Histological analysis [Table 3] shows that TA is characterized by intimal hyperplasia and granulomatous inflammation affecting the arterial walls [38,43].
In the acute phase, the affected arteries exhibit edema, patchy necrosis, and chronic inflammation, often accompanied by scattered giant cells. These changes primarily involve the outer two-thirds of the tunica media, the adventitia, the surrounding fat, and the vasa vasorum. In some cases, the intima also undergoes proliferation, which can result in luminal narrowing or even complete occlusion.
As the disease progresses into the chronic phase, there is significant thickening of both the intima and adventitia, leading to a characteristic multi-segmented, circumferential stenosis. The intima becomes hypocellular, containing only scattered smooth muscle cells and fibroblasts. The normal structure of the arterial wall is disrupted, with elastic fibers becoming disorganized or completely lost, replaced by collagen and granulation tissue. Areas of necrosis persist, often surrounded by infiltrates of giant cells, further contributing to vascular damage and dysfunction.
MOLECULAR AUTOPSY AND GENETIC COUNSELING
SCD is one of the leading causes of mortality worldwide.

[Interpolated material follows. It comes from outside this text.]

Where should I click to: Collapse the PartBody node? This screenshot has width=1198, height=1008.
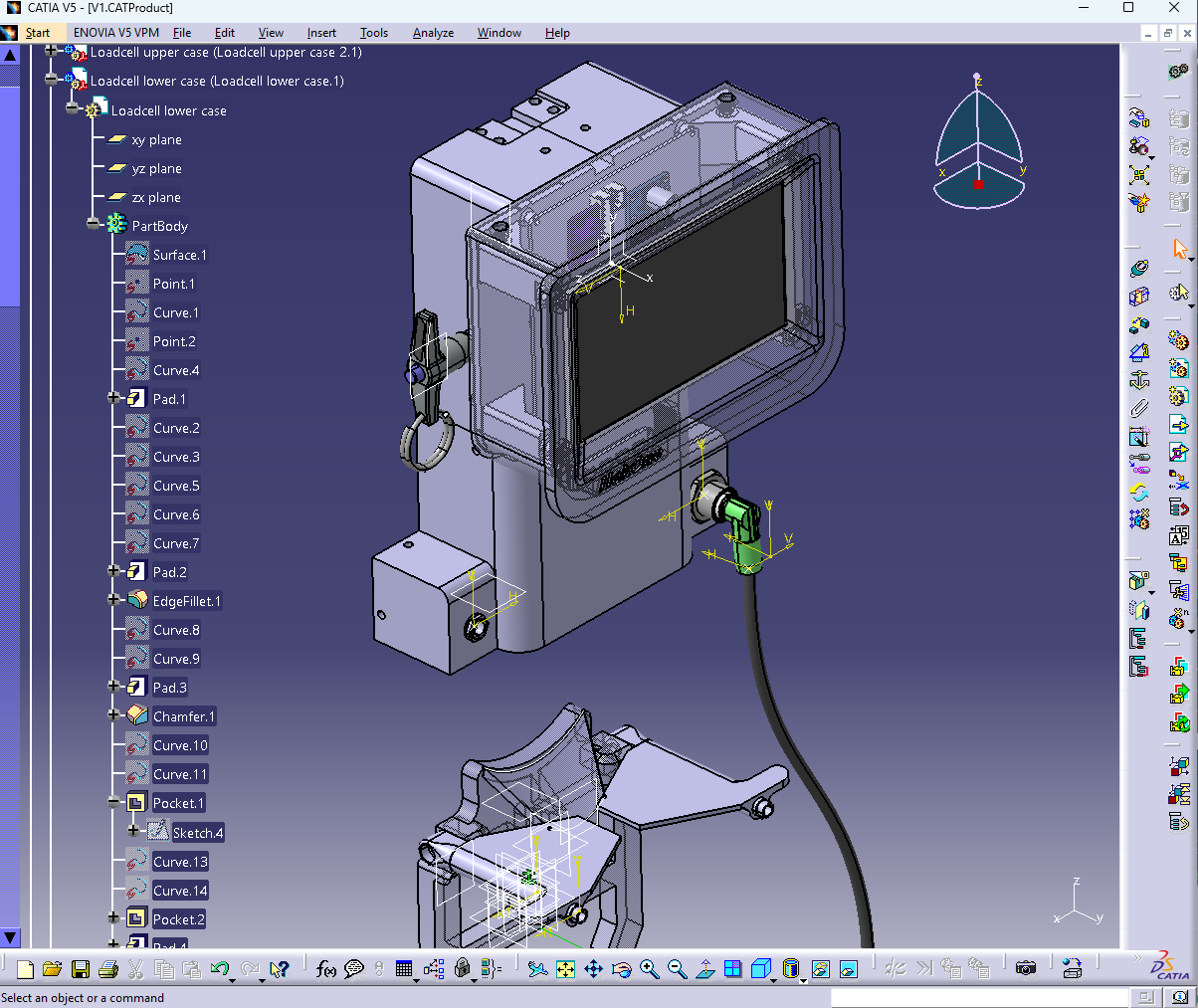point(92,226)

In young individuals, it is often linked to undiagnosed genetic heart diseases[4]. In such cases, MA - a post-mortem genetic analysis aimed at identifying pathogenic variants associated with hereditary cardiac conditions[59] - is essential [Table 4].
Diagnostic algorithm
| Diagnostic phase | Description |
| 1. SCD assessment | - Sudden death in young people, without apparent cause - Family history of SCD, dissections, aneurysms - Standard autopsy to exclude common pathologies |
| 2. When to consider MA | - Suspicion of a genetic cardiac disease not detected by standard autopsy - Presence of genetic factors predisposing to channelopathies, cardiomyopathies, aortopathies and coronary artery disease |
| 3. MA | - Genetic testing for pathogenic variants in genes associated with inherited heart disease: 1. Channelopathies (SCN5A, KCNQ1) 2. Cardiomyopathies (MYH7, LMNA) 3. Aortopathies and connective tissue disorders (FBN1, COL3A1, TGFBR1, TGFBR2) 4. Screen for variants in vasculitis-related genes such as KD, TA, and other genetic abnormalities rarely associated with SCD |
| 4. Interpretation of molecular results | - Identify pathogenic variants associated with SCD - Confirm the genetic cause of death or exclude rare genetic diseases |
| 5. Genetic counseling | - Collection of family history (family tree) - Discussion of genetic results and risk of transmission - Psychological support for families |
| 6. Family clinical surveillance | - Planning of genetic testing for family members - Regular monitoring with echocardiograms, cardiac MRI, stress tests - Preventive surgery: aortic replacement and aneurysm repair |
| 7. Preventive measures | - Drugs: beta-blockers and angiotensin receptor antagonists - Prophylactic surgery in case of high risk for dissections and aneurysms |
MA plays a crucial role in N-ACAD, where the structural or functional abnormalities responsible for SCD cannot be detected using standard autopsy techniques.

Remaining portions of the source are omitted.